Kracauer’s affinities first drew my attention when I investigated a tendency in contemporary cinema that I have variously described as ‘mind-game films’ or the ‘cinema of ontological doubt’, where certain criteria we once deployed in order to make sense of films – i.e. their readability as linear narratives, causally connected actions, and clearly motivated protagonists – no longer apply. These films also challenge the nature of representation in that they propose to their characters, if not the spectator, to ‘enter’ several (multiple or impossible) diegetic worlds – a potential for the cinema to become a ‘portal’ that Kracauer already formulates in Theory of Film. In other words, does an image have to be a representation of something (a ‘Bild’ understood as ‘Abbild’)? Do we have to decide between the diagrammatic and the figurative? How viable is the opposition ‘reality’ and ‘illusionism’? These and many other criteria have to be re-examined wherever they implicitly rely on an epistemological conception of the moving image as the purveyor of visible evidence and thus as a guarantor of objective knowledge (even if much of the actual practice of cinema only confirms the existence of this epistemological demand by apparently betraying it, or seemingly sinning against it).
From an ontological perspective and now considering all five of Kracauer’s affinities one can indeed redefine the main claim of Theory of Film, specifically the redemption of physical reality, by rephrasing it in the terms used by Deleuze and Cavell, but perhaps demonstrated more provocatively by Rancière and Nancy: the apparently counterfactual and paradoxical claim that the cinema can restore our faith or trust in the world.
Art and life changing places
I want to connect this claim once more with Kracauer, and in particular with Arnheim’s comment that Kracauer’s affinities imply a shift to ‘action’ and agency more generally as the determinate feature of the moving image. As film historians we tend to forget that, from the beginning, moving images were used to record all manner of physical processes and actions and that not all were destined for movie theatres. Many if not more moving images were produced in science labs, medical facilities, for military purposes, as animation, and in surveillance than ended up in cinema theatres. Only recently have these parallel histories or counter-histories resurfaced and claimed the attention of artists and archivists, thus giving us new pre-histories as well as parallel histories of the moving image. Such images have been called operational images and they are distinct from images as we generally know them – even in the cinema; they are no longer or never were windows on the world nor mirrors for ourselves as spectators. They are also primarily the material of much of installation art, anonymised and decontextualised under the label of ‘found footage’ but reinscribed into the different forms of agency we now – pace Arnheim – concede and attribute to the moving image as such, prior to any specific representational content.

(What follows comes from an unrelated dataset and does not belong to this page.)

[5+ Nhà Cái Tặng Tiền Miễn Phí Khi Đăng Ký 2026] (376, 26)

Operational images thus extend Kracauer’s thinking about the endless and the indeterminate, and at the same time they radically reverse them by making these ‘aesthetic’ qualities ‘instrumental’ and ‘operational’. In other words, they function as ‘tests’ and ‘experiments’ and thus prove themselves ‘useful for life’. Operational images still make use of screens but they also subvert their function of framing a view according to the rules of monocular perspective.

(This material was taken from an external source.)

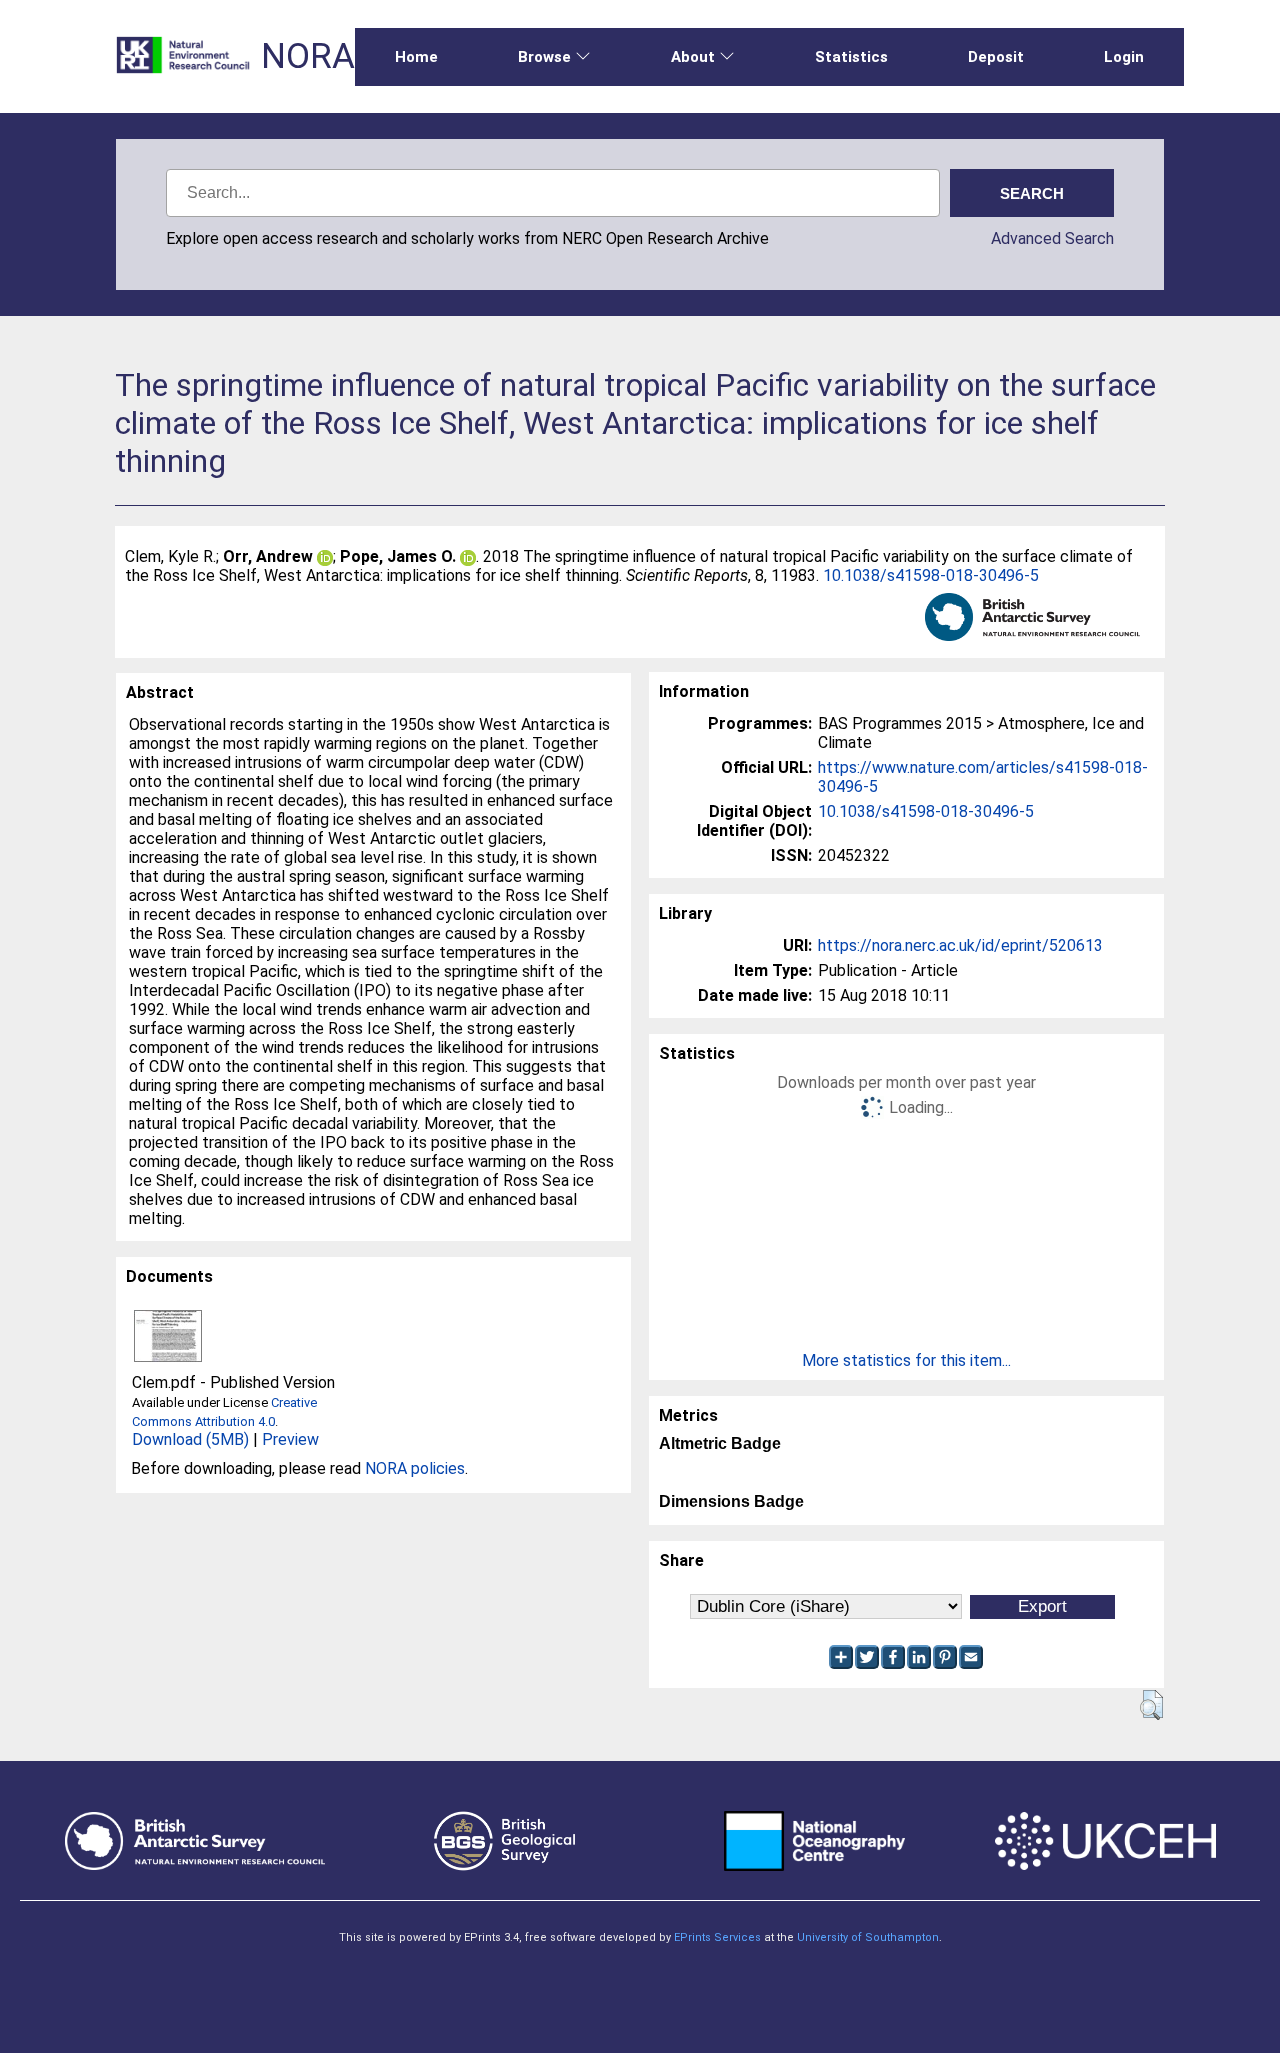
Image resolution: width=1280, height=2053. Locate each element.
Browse (544, 57)
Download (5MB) (190, 1439)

From the ‘redemption of physical reality’ to ‘trust in the world’
Given these and other programmatic attempts to re-boot our senses, especially our sense of orientation in cinematic space, how then to make good on redemption and restore our faith or trust in the world? The argument would proceed in several stages, not all of which I can elaborate here. So far the reasoning has been that Kracauer’s affinities, understood not only in the context of a phenomenologically-inflected aesthetics of realism or as a covert manifesto supporting the modern cinema of the time-image, can provide a positive/negative foil for the moving image in its current condition, where art and life tend to change places and where the contingent, the endless (as the serial), and indeterminate (as risk calculus) have become the basis for extracting from images ‘useful’ information and ‘usable’ data.

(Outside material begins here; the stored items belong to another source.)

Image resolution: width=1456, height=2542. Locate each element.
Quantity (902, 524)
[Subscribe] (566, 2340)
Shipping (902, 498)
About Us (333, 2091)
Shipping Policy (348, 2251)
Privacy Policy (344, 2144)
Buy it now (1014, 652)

The second part of the argument would be to come back once more to what for Kracauer makes possible the ‘redemption of physical reality’, which in the final instance is the automatism of the camera. It captures the phenomena of the world without the interference of the human mind and thus, for the first time in history, is able to store time as the medium of change, of becoming, of transformation, and of possibility, but also records the thereness of things and the presence of human beings in their transient singularity and evanescent particularity. We find a version of this redemptive power of automatism in technical images in many philosophically-inclined thinkers on the cinema: from Jean Epstein’s photogénie to Bazin’s ontology of the photographic image; from Cavell’s consolation that the cinema shows the world to us as it is, without requiring our presence in it, to Deleuze’s conviction that the cinema returns us to a liberating exteriority, multiplicity, and immanence. The view that the cinema’s automatism is a value in itself is also shared by Rancière and Nancy.
In the question of how this automatism figures in the broader context, however, the thinkers just named do differ considerably. For some the technically-produced image is ‘redemptive’ or restorative of trust because it generates an ‘aesthetic’ moment already prior to the intervention of the human eye, the mind, and therefore ‘sense’ (as meaning). It thus represents a new kind of beauty more closely aligned with Kant’s sublime, because it does not demand comprehension, is indifferent to the beholder, and may not even require contemplative immersion. However, for others the aesthetic aspect is less crucial and what makes the cinema special with respect to the question of trust is that it produces its own cogito, as it were, because its ‘thereness’ and being exists on a plane where Descartes answer to skepticism – cogito ergo sum – becomes unnecessary. The cinema’s automatism makes possible a form of discovery and disclosure which, temporarily, mutes or suspends skepticism and thus provides instances of belief that (depending on the nature of your faith) either confirm the self-sufficient immanence of the world or shows in sensible form the work and presence of the creator.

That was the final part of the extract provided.